1st June 2016
There are three things to explain here straight away.
1. What is the ‘new Wirral Council website’?
Teenwirr@l is basically a toe dipped into the always difficult to fathom waters of local ‘yoof’ – but Wirral’s bureaucrats, who reside on another planet, have made a valiant attempt, and here it is.
We believe the new site is a matter of only a few days old. The Wirral Globe has been more than Frank, and has done its duty in reporting another positive council development. Here’s the web address:
2. Who is the corporate abuser?
It’s a former senior Wirral Council chap called Mike Fowler who worked in the finances of DASS or Adult Social Services. Fowler’s nine years of corporate financial abuse is the stuff of local legend and has been explored in great but not exhaustive detail on this blog and others. Use the search facility top right to discover Fowler’s contributions or otherwise to the wellbeing of a large number of ‘sitting duck’ learning disabled citizens of Wirral.
We followed Mike after he’d left the council (more of which below) – a departure which was in the frantic manner of an ejector seat lever being yanked for all it was worth as the doomed Wirral Council aircraft lurched into a nosedive.
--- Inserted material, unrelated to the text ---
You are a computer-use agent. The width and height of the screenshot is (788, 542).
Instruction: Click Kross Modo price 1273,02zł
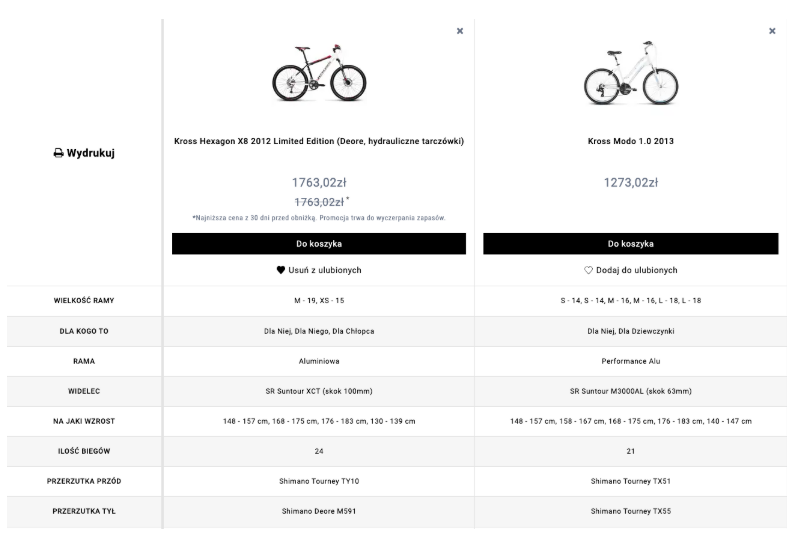[x=630, y=183]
Fowler and his colleague Maura Noone bailed out a matter of days before the release of the full version of Anna Klonowski’s hard-hitting (but not too hard-hitting) and extensive (but not too extensive) report into failed governance, abuse of disabled people and much more, which came in at a price tag of £371,000.
The gruesome twosome not being there to take the rap (production designer, Jim Wilkie) meant that the mythical beast known as accountability (think Yeti, Loch Ness Monster, Bigfoot, Unicorn) could not be allowed to gallop around the place, knocking over well-dressed, smart looking VIPs whose reputations stated they’d never so much as hurt a fly.
3. How are Wirral Council helping Mike Fowler?
If we’re going to be detailed and comprehensive about this, which we’ve always tried to be in the past, here goes … Mike Fowler’s former employer had invariably helped not just themselves, but their departing abusers too. And in Mike’s case, high level protection was never very far away. It was there when he was a senior officer busily doing dirty deeds. And it was also there when detailed arrangements were put in place for the future – the period after he was given the heave-ho in early 2012. This was in the form of a clean bill of health – despite the years of abuse.
Getting found out is always a delicate scenario, one that’s controlled by knowledge, threats, cunning and is handled with kid gloves.
An evaluation is carried out on the knowledge held by a senior individual and what threats the potential unplanned public release of that information could hold for the careers of those left manipulating the levers of power abuse.
Another mythical creature known as ‘the public interest’ doesn’t really get a look in.
This is the point where cunning comes into play, and gags within settlement agreements play an important and perfectly legal ‘balancing’ role. This is the classic democratic deficit covering a multitude of sins, many criminal, the value of which amounts to many hundreds of £millions (but more likely £billions) in public money across the public sector since the mid-1990s, all representing a towering mountain of waste, which stinks to high heaven, but largely remains hidden thanks to several pisspoor bodies: the National Audit Office, the Public Accounts Committee, the Information Commissioner, the Local Government Ombudsman and several out of control, dysfunctional Central Government departments, all of which is covered elsewhere in more detail on this blog.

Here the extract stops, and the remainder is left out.